I’m trying something new with this season’s work effort. It’s been my observation through my work as fiction editor of The 3288 Review and series editor of Brewed Awakenings that many authors seem to present stories in a plot-forward way–i.e, they develop a single overarching plot and then build everything else (characters, settings, twists) in service to that major plot. And that’s fine … but it’s not sublime.
With Catfish, I’m aiming for a more baroque experience. The West Michigan setting isn’t intended to be an afterthought, but rather a cultural reality deeply woven into the fabric of the story, with Upper Midwest proclivities shaping the conflict and the logic behind each clue that the main character uncovers. I plan to use lush descriptions and more complex sentence structures (including a Buckleyesque vocabulary) to set the story apart.
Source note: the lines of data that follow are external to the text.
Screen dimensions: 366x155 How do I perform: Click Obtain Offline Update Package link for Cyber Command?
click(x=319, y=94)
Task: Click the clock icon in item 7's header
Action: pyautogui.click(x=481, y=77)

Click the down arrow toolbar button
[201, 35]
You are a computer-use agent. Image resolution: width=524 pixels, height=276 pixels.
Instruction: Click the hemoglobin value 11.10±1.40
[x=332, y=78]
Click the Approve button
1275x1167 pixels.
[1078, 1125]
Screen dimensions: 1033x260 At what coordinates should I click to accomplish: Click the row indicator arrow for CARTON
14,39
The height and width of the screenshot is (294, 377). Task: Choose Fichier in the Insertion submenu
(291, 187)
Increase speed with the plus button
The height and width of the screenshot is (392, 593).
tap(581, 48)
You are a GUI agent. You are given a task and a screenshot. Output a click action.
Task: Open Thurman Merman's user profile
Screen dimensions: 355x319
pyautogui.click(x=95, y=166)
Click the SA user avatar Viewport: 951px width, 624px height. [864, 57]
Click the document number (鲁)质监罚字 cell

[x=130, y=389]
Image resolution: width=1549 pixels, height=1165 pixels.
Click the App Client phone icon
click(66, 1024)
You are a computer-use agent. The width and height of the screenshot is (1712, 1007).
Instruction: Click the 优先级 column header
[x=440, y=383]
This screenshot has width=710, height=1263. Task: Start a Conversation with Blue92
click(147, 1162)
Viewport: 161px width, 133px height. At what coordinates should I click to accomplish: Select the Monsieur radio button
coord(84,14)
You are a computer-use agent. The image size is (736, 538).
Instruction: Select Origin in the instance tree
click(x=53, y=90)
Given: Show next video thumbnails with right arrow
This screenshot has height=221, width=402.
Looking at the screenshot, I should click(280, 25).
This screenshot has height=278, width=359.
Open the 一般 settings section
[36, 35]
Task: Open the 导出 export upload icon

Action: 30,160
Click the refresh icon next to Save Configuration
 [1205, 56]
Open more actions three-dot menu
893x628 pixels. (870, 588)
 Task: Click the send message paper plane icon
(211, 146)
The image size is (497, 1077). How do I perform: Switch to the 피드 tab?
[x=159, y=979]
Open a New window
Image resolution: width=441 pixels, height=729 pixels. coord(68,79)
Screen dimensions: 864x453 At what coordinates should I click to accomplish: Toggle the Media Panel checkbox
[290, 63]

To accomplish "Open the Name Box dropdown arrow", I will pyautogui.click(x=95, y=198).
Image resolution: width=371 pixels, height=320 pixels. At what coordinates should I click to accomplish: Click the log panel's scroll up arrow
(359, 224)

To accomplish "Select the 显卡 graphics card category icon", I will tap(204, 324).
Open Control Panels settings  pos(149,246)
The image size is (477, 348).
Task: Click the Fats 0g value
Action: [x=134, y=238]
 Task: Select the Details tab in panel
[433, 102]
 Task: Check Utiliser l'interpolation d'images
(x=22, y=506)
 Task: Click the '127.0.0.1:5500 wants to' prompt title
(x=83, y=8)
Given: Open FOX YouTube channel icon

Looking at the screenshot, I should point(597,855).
And although the main plot is a murder mystery, this isn’t a typical detective novel–the search for the killer is, in a sense, a vehicle to advance several deliberately developed subplots that address the animosities that the very rich sometimes feel for one another. The overall feel is intended to be more literary than genre.
We’ll see how this works. As with my previous NaNoWriMo experiences, I use this time to experiment. I learn a lot by doing. I have no idea whether I’ll be satisfied with the output or whether, come December 1, I’ll file it away in the back of the cabinet.
Regardless of the manuscript’s potential legs, the November frenzy will be worth it.